> **ASSIGNED TASK**
Extend the report on Dubai's Q3 2025 property market with a few more paragraphs, starting after its final sentence and keeping its style.
====== TEXT SHOWN
Dubai’s property market enters selective growth phase
Dubai’s residential real estate market is showing signs of maturity and recalibration, with Q3 2025 data revealing a shift from rapid expansion to more selective, segment-driven growth, data showed on Tuesday.
According to the latest Dubai property market report from Betterhomes, the city recorded 55,280 property transactions worth Dh139.7 billion, marking an 18 per cent year-on-year increase in both volume and value.
But beneath the headline numbers lies a more nuanced story. “The Q3 numbers paint a picture of a market in selective ascent rather than straight-line growth,” “Demand is clearly tilting toward new supply, especially in the apartment segment, which saw a striking 28 per cent increase in deals year on year.”
Apartments were the clear outperformers in Q3, with off-plan apartment sales surging 35 per cent quarter-on-quarter, the highest jump ever recorded. Studios and one- to two-bedroom units accounted for 80 per cent of apartment transactions, driven by investor appetite for liquidity and rental returns. The total value of apartment sales hit Dh93 billion, with off-plan deals making up 81 per cent of that figure — a historic high.
============
====== RECORD EXTRACTS
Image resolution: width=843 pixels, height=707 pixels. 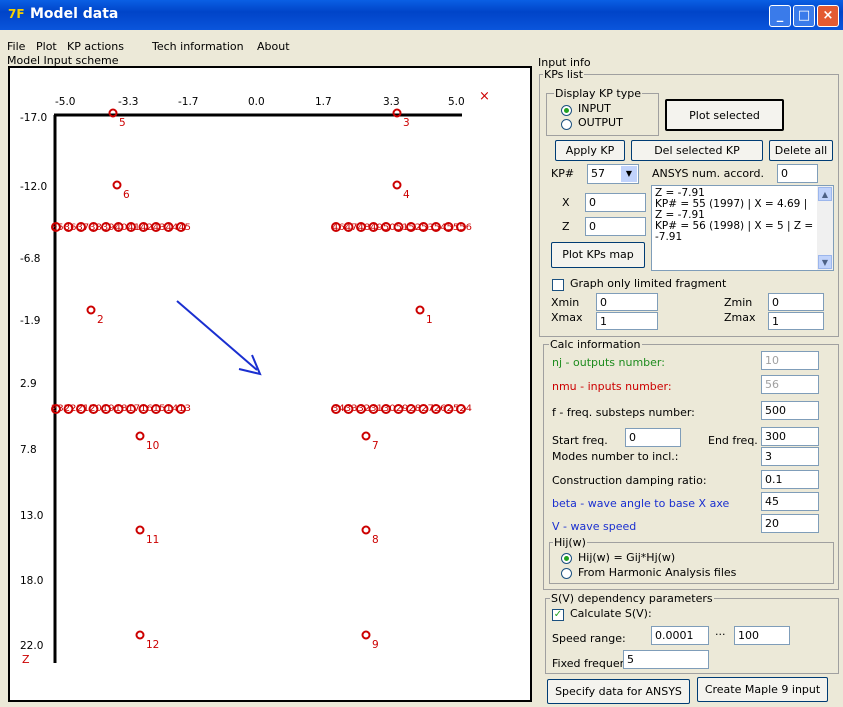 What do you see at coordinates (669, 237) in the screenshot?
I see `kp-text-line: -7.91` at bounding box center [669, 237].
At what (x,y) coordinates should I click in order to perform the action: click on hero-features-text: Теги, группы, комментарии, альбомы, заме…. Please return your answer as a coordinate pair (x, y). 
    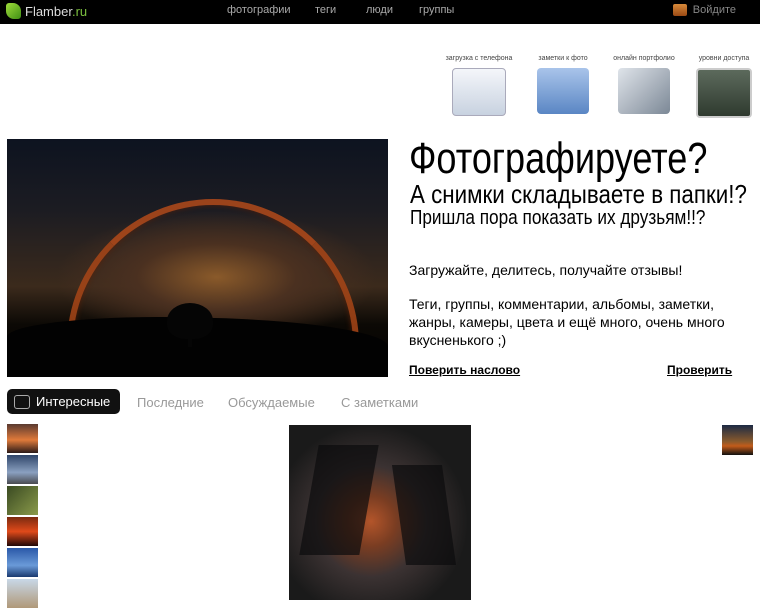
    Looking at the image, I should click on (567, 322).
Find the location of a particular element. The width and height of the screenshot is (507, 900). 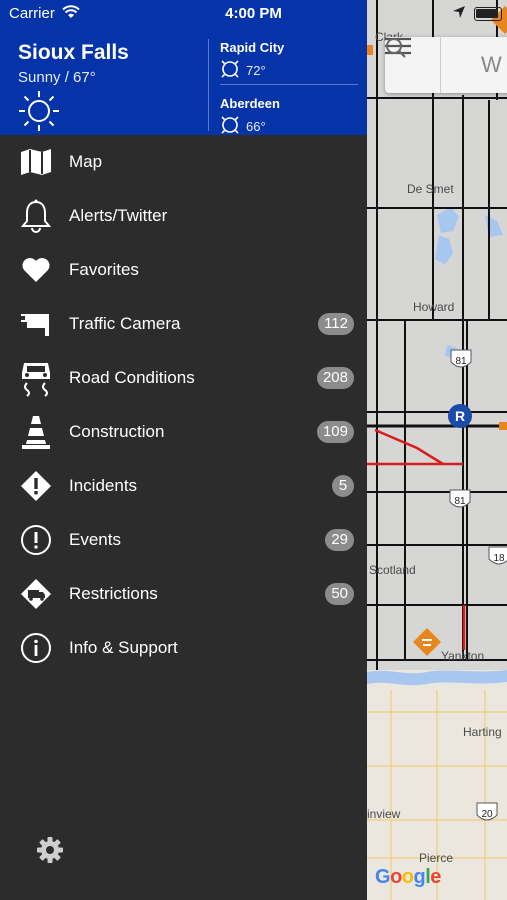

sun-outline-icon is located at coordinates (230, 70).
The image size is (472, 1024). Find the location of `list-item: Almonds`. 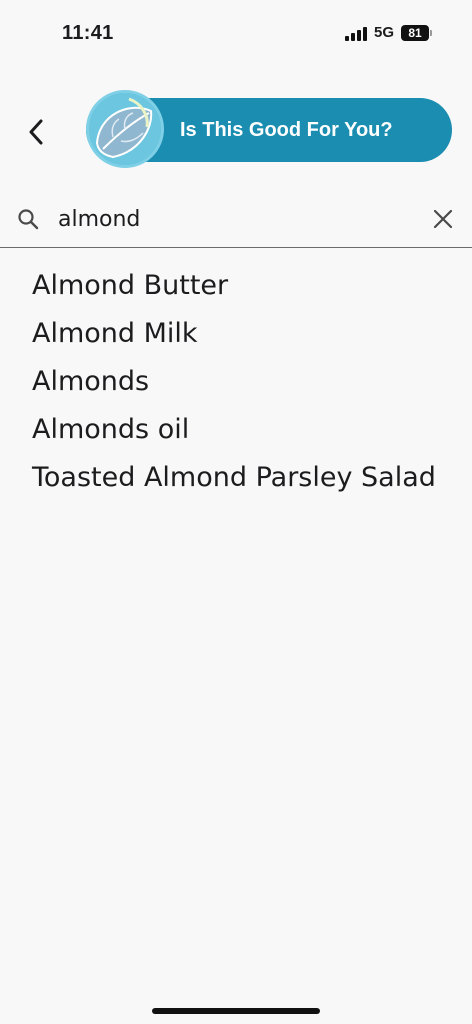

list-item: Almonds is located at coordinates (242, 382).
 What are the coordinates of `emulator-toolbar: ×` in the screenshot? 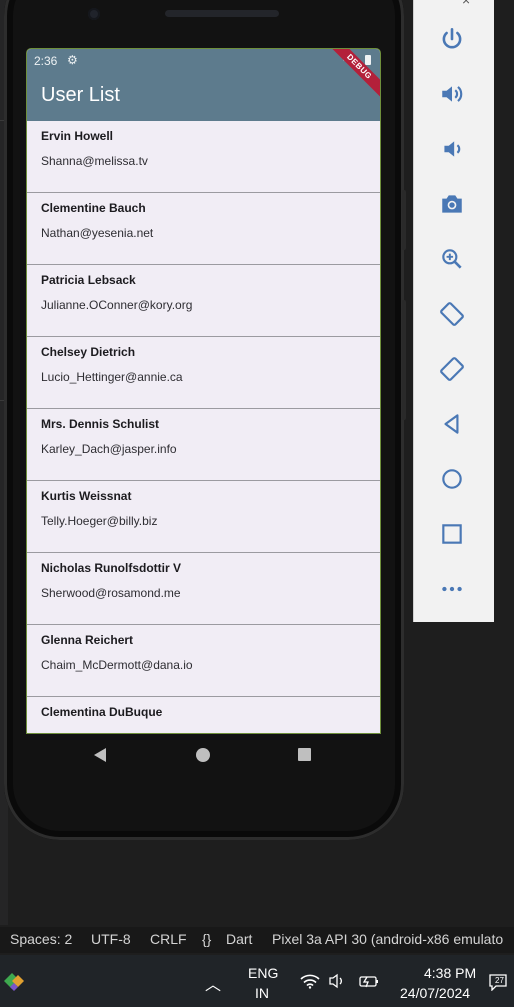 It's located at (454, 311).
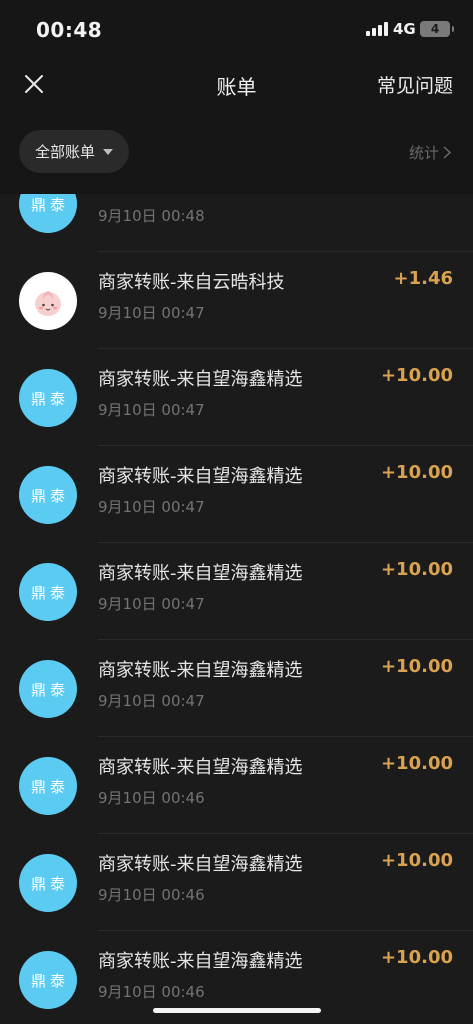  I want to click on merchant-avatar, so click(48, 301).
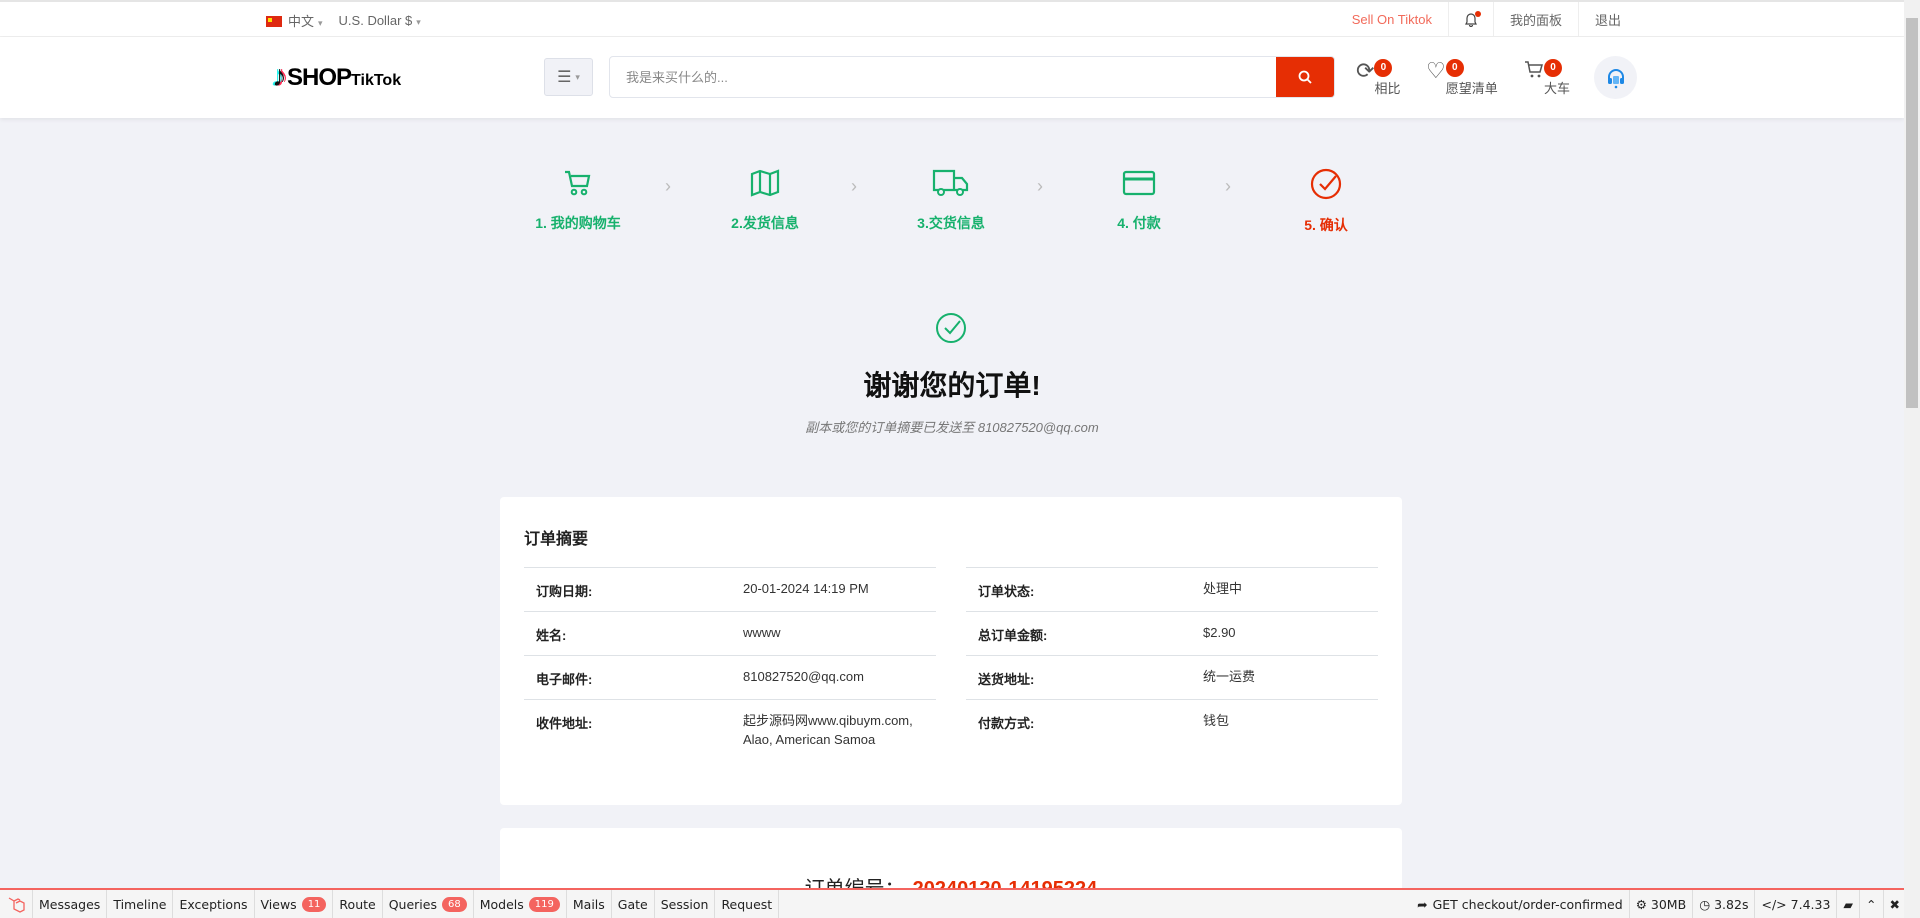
============
> **EXERCISE OUTPUT**
In contrast, the villa and townhouse segment saw a decline. Villa sales dropped 22 per cent year on year, and off-plan villa transactions fell 69 per cent, reflecting a pause after record-breaking activity in the first half of the year. Harding noted, “Villas, particularly off-plan villas, are under pressure and may require more calibration between pricing, design, and buyer expectations.”
Dubai’s rental market remained robust, with leasing transactions nearly doubling year on year (+92 per cent). Apartments led the way with a 42 per cent quarter on quarter increase, while townhouses rose 36 per cent. The average annual rent stood at Dh196,000, with apartments averaging Dh145,000. Even as average rents stabilised, robust tenant activity and rising leads signal continued confidence in Dubai’s rental sector.
Investor activity continued to dominate, accounting for 63 per cent of all purchases, up from 58 per cent in Q2. Mortgage-backed transactions eased slightly to 51 per cent, reflecting a balanced buyer mix. Christopher Cina, Director of Sales, commented, “Q3 2025 shows the strength and depth of Dubai’s property market. Even as values eased 6 per cent from Q2 highs, volumes surged 11 per cent, highlighting how the market is expanding across price points and buyer profiles.”
The average price per square foot reached Dh1,664, nearly double the 2020 level. Over 28,500 units were delivered in 2025 so far, with 250,000 more scheduled through 2027, underscoring Dubai’s long-term development momentum. Apartments made up 85 per cent of Q3 handovers, led by JVC, Business Bay, and Town Square.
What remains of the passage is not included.